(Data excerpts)

● ● ● ● ●

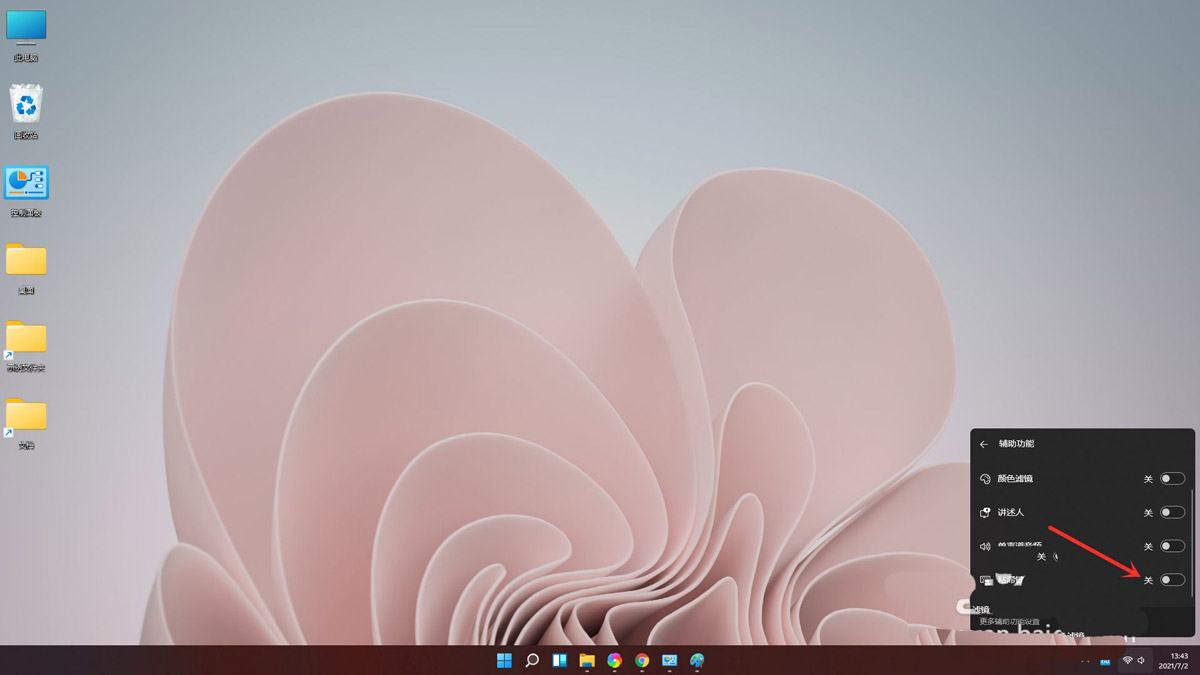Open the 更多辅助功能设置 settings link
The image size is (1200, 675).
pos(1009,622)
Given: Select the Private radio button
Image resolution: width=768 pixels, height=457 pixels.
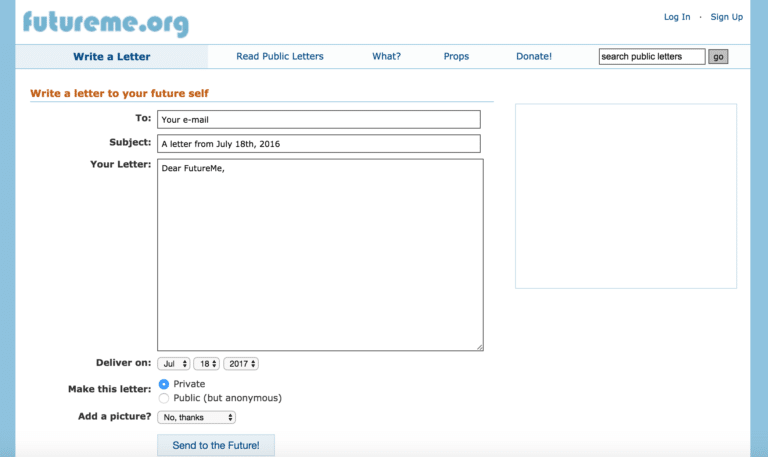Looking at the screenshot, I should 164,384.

● ● ● ● ●

**About this task**
Restate word for word the lines from the one holding "Given: Select the Private radio button" down through the last line of the records above, and do not include the pictures.

**Output below**
Given: Select the Private radio button
Image resolution: width=768 pixels, height=457 pixels.
Looking at the screenshot, I should 164,384.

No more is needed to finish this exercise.